Wearables are in demand: Some estimates exceed more than $100 billion in annual sales by 2018. Fitness trackers and other wearable devices help chronicle daily steps, monitor sleep and track other useful data—providing obvious benefits for users looking to improve their health and productivity. As plenty of news articles have highlighted in recent months, privacy and security experts worry, however, that this immense amount of extremely personal data could end up in the wrong hands.

Earlier this year, Symantec Corp. analyzed a number of wearable products and found that all hardware-based devices were 100 percent trackable. And, without encryption, users face numerous potential privacy risks, including identity theft and employer misuse of data. The market is moving into uncharted territory, and manufacturers and regulators must balance innovation with measures that help ensure user safety and data privacy.

Two main privacy concerns when using wearables are wireless interoperability and cybersecurity.
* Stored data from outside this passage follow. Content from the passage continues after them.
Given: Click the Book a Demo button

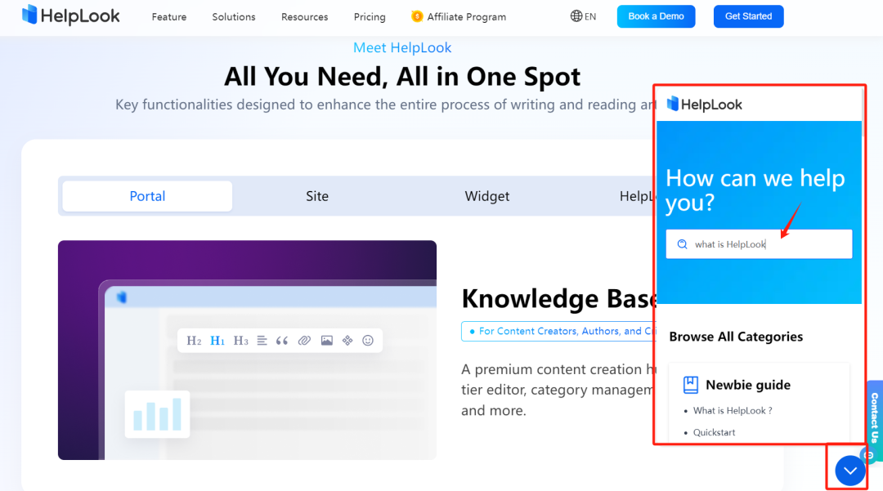Looking at the screenshot, I should [x=656, y=16].
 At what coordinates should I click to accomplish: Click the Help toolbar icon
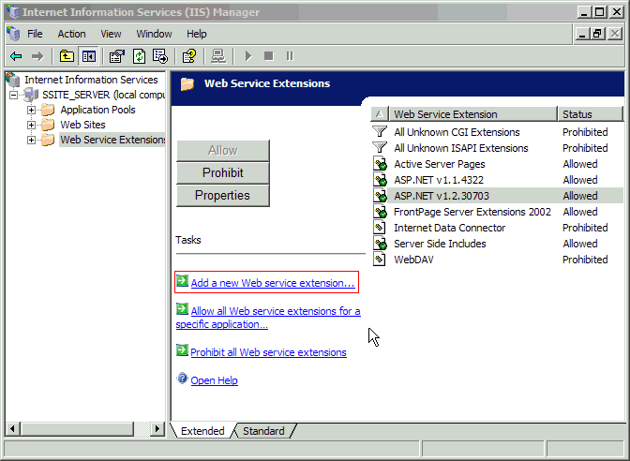[x=189, y=56]
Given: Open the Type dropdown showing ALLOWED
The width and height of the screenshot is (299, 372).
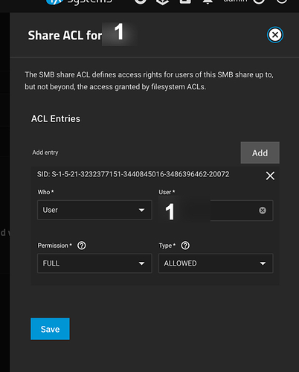Looking at the screenshot, I should [216, 263].
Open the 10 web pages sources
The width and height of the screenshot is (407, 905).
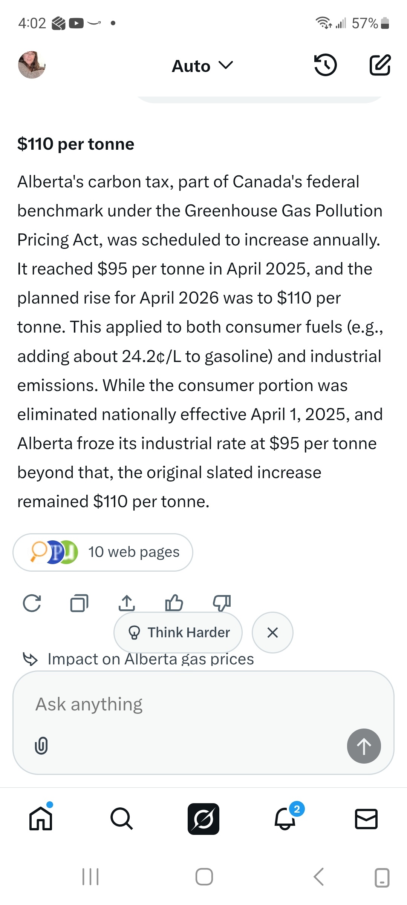click(x=103, y=552)
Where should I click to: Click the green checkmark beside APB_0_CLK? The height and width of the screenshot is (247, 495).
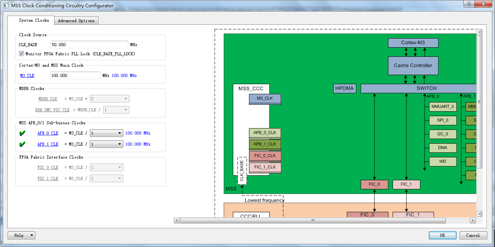click(22, 133)
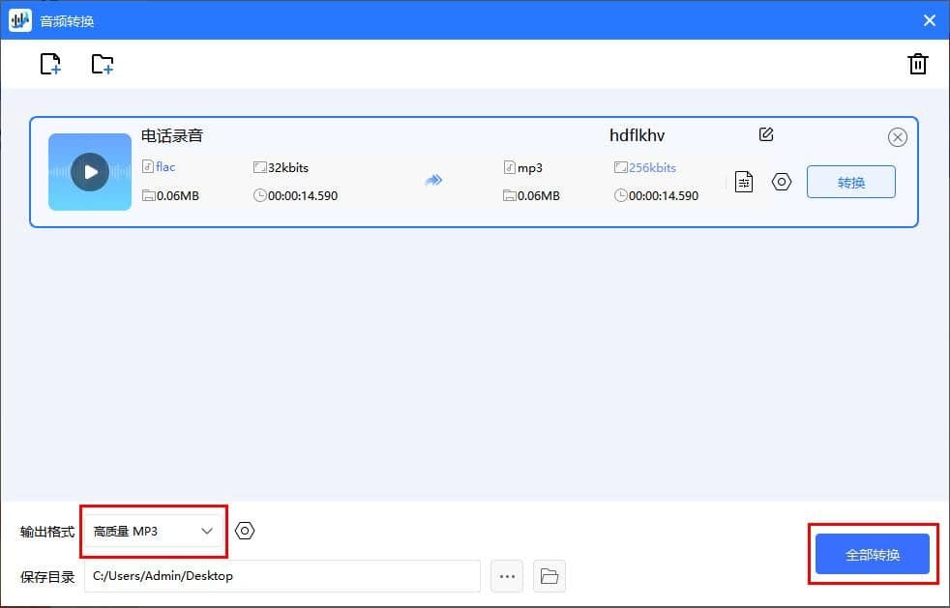Open the 高质量 MP3 output format dropdown
This screenshot has width=950, height=608.
click(x=153, y=530)
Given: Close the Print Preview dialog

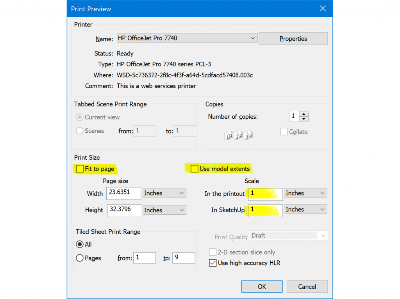Looking at the screenshot, I should tap(323, 9).
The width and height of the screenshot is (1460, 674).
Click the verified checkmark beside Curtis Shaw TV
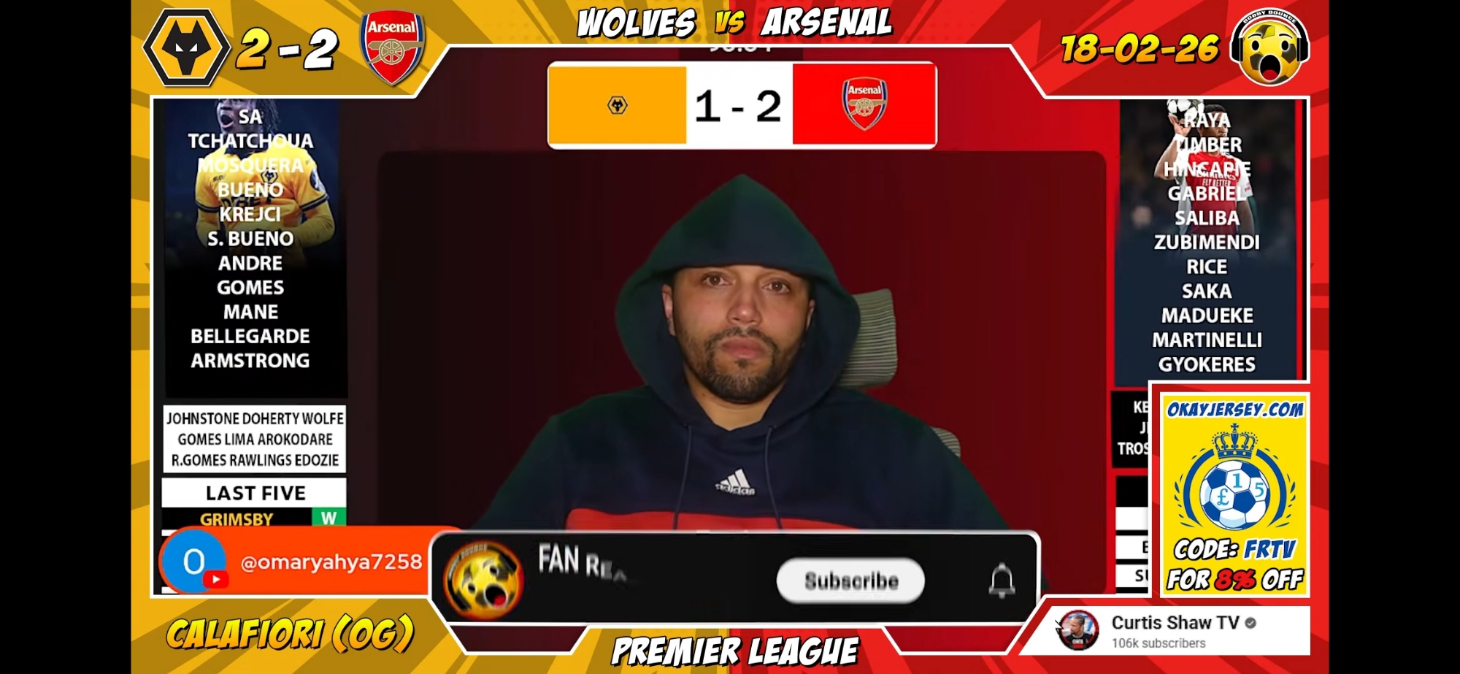click(x=1250, y=623)
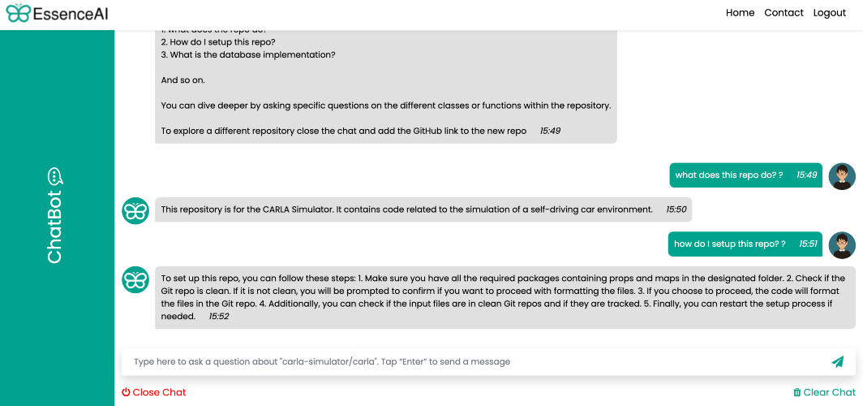
Task: Open the Home page
Action: pyautogui.click(x=741, y=13)
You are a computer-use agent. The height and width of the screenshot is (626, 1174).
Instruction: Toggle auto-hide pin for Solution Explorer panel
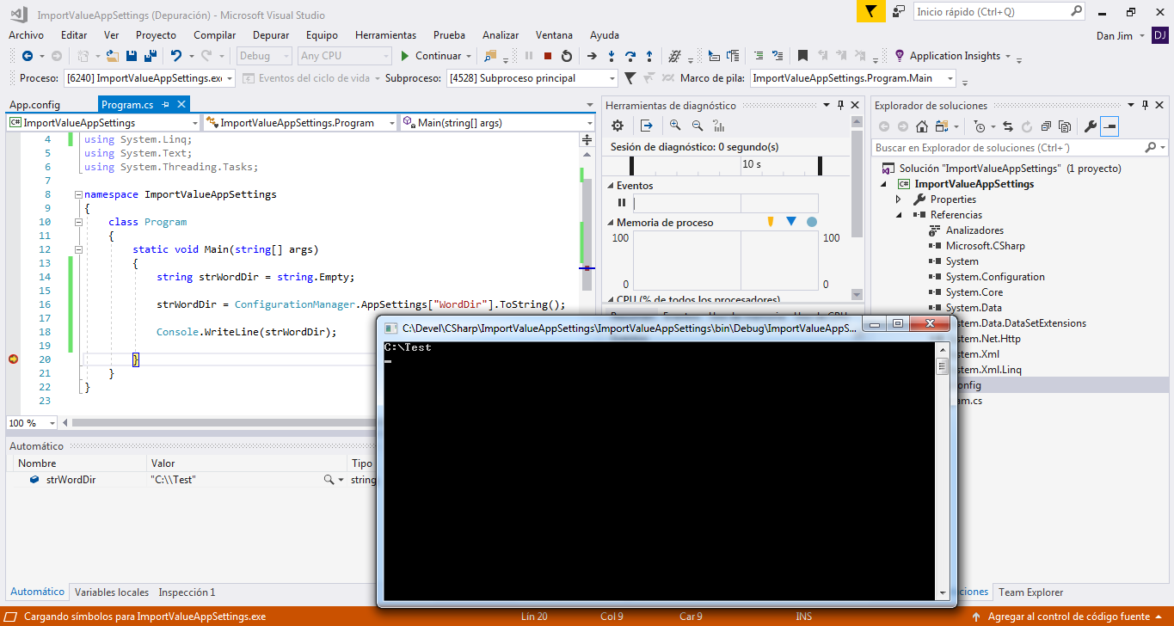pos(1146,105)
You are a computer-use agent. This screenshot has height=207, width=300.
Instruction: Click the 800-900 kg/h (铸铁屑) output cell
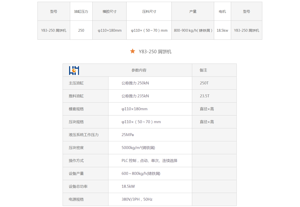tap(193, 30)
First, wireless interoperability helps ensure that a device successfully transmits data from one point to another—often another device—in support of the system’s intended use. If this process does not occur as planned, an individual’s information could end up in unintended hands or the device may lose function or provide the user with incorrect data.

Second, having proper cybersecurity protocols in place is essential to helping ensure privacy when using wearables. Wireless transactions can put data in a more vulnerable position, increasing chances of a breach when compared with transmission through a physical cable. The threat of personal information being accessed from a wearable device by others for malicious purposes has highlighted the need for increased safeguards.

While wearable technology currently faces relatively light regulation, with the intention of encouraging innovation, the U.S. Food and Drug Administration (FDA) and others have taken steps to raise awareness of these emerging privacy risks.

In January the FDA published a draft guidance document for wellness devices, and some wearable health devices may qualify.  The guidance defines the wellness devices the FDA will and will not regulate as it seeks to advance the development of wellness technologies without sacrificing safety. The FDA states that popular devices, such as fitness trackers, smart watches and mobile health apps, fall outside of its scope because they are considered “low risk general wellness products.” To enable the innovation of health wearables, the FDA is placing accountability on manufacturers to self-regulate and enact requirements that help ensure user safety and data privacy.

Underwriters Laboratories (UL) and the Association for the Advancement of Medical Instrumentation (AAMI) are also developing the AAMI/UL 2800 interoperability standards specifically for medical wearable devices. Still under discussion and development, AAMI/UL 2800 is expected to be released as a series of interrelated standards, which in addition to addressing a variety of interoperable technologies could also be used to help secure data communications in the wireless ecosystem. The AAMI/UL 2800 standards will help manufacturers design safer interoperable products and establish a baseline of mitigating measures for any potential mishaps that could threaten a patient’s health or life.

With the personal data of millions potentially at stake, wearable manufacturers, whether their products are regulated as a medical device or not, should incorporate as a default standards-based privacy and security controls into their product infrastructures. Furthermore, by following existing guidelines and state-of-the-art standards, manufacturers can strive to mitigate risks before a product launches and help ensure a product will perform safely and securely.

With these steps, wearable users can feel more confident that the benefits will outweigh the risks of these new innovations.